CMS data ordering by Rucio¶
CMS is using Rucio for the data management across sites. Our Tier-3 site has the Rucio name T3_CH_PSI, the Swiss Tier-2 is accordingly named T2_CH_CSCS. Learn more about Rucio in the CMS user documentation.
Users can submit requests through Rucio. Requests need to fit into the available space and policies of the Tier-3. Try to reduce the size of the data by not ordering full datasets.
We will convert an approved request by your Rucio account user to a new request of the special Rucio account t3_ch_psi_local_users. This is done, because only the user or a central Rucio manager can change a rule once it is approved. E.g. an approved request without an expiry date would stay forever in the system, if the user had left without removing it, and it would require an escalation procedure from our side to get rid of it. Converting your requests to local requests of this special site user gives our local data managers the possibility to react in case of larger storage needs to manage the existing Rucio rules.
You will get a mail from us with the IDs of the converted rules. Your original rule request will be denied, and Rucio will send mail about it, but the mail will list as reason:
Request approved but converted to a local rule of t3_ch_psi_local_users. You will receive the new rule by mail."
Alternatively you can also just send us (admin mailing list cms-tier3@lists.psi.ch) a list of data sets or blocks together with the intended expiry date, and we will order them on your behalf.

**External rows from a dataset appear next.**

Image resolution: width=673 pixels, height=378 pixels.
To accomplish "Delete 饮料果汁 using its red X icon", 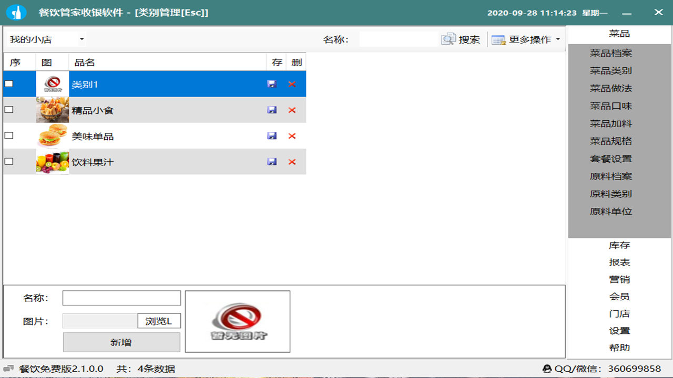I will [x=292, y=162].
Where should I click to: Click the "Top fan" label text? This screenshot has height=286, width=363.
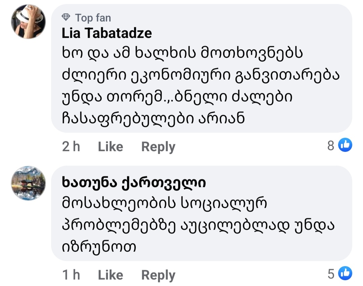pos(93,17)
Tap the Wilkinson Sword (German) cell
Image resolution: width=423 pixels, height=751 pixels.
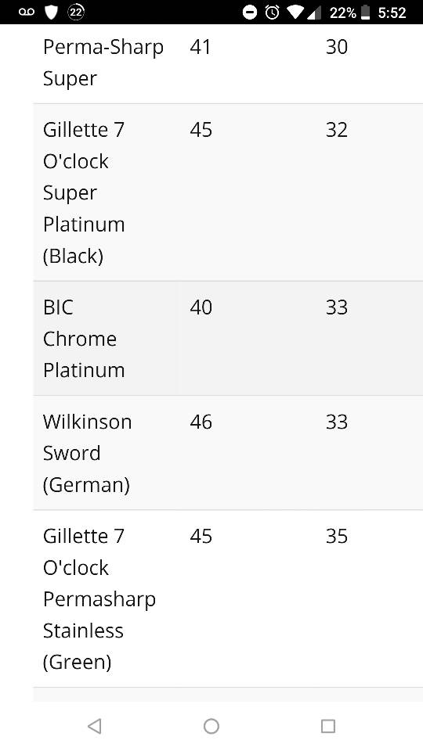[x=87, y=453]
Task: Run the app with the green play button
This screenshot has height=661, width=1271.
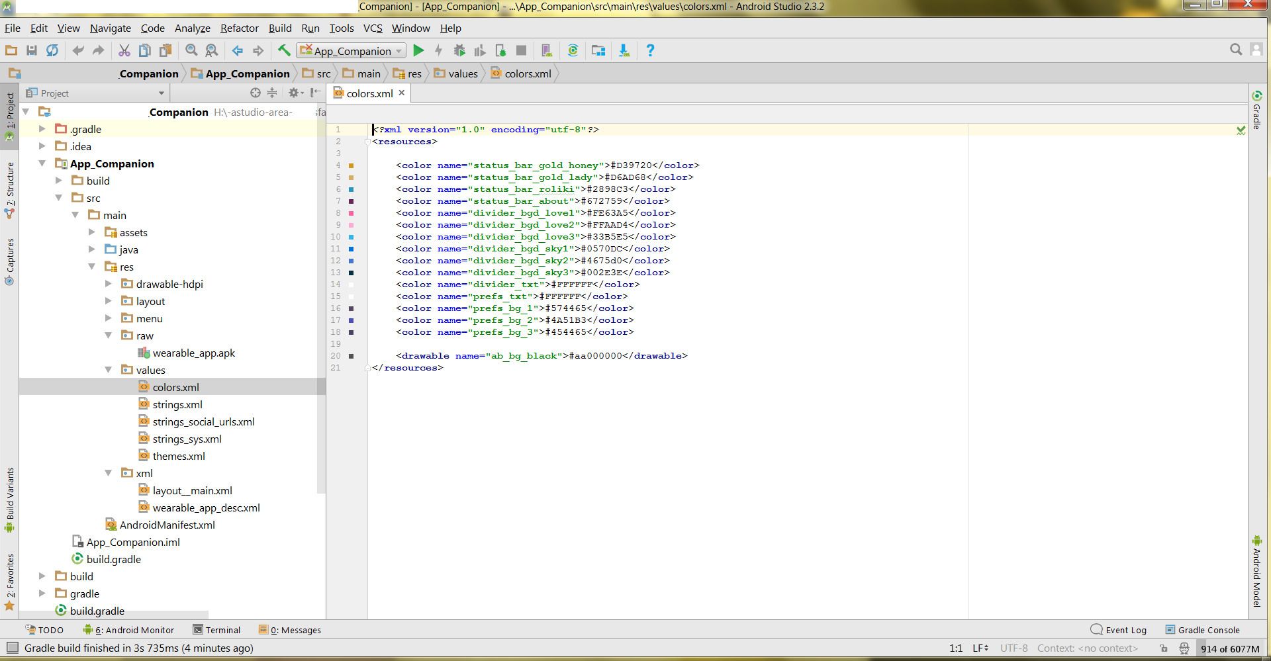Action: pyautogui.click(x=418, y=51)
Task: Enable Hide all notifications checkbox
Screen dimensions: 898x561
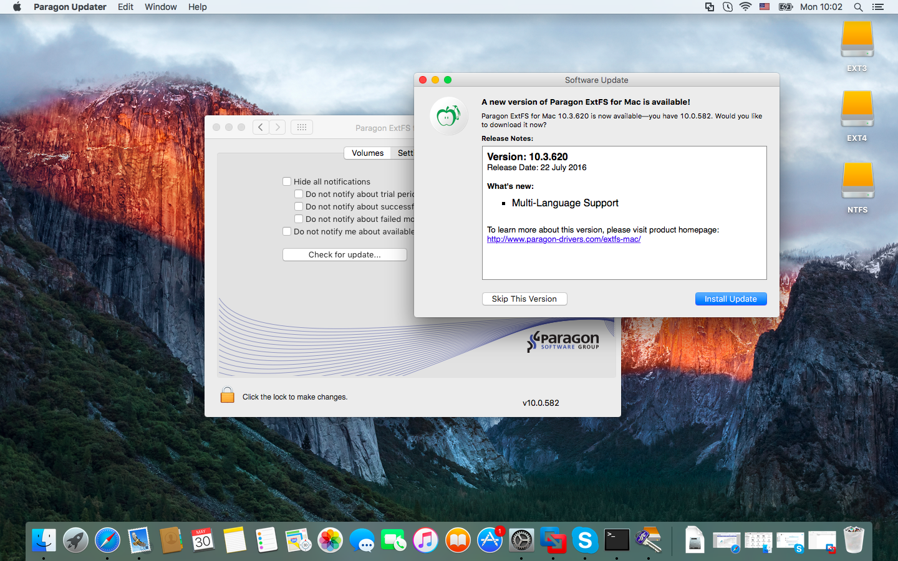Action: pyautogui.click(x=287, y=181)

Important for ordering Rucio data to the Tier-3
- You must specify an expiry date. Rules without expiry date will
not be accepted. Please try to pick a time of maximally three months.
- transfers are fast, TBs can be transferred within hours to the Tier-3, if they are on disks somewhere on the Grid (some more waiting time will be needed, if the data first needs to be staged from tape). Therefore, data can be refetched very fast when the expiry time has been reached.
- The Tier-3 has limited storage (\~1.5 PB) and most of it is consumed by user data. Please try to limit the volume that you bring to the Tier-3. Don't fetch full data sets except if you really need them.
- The CSCS Tier-2 is reasonably well connected (just 5ms latency), so you could also bring some data there and process it from the Tier-3 remotely, or from other sites of the grid, since the Tier-2 provides better bandwidth for other sites than the Tier-3.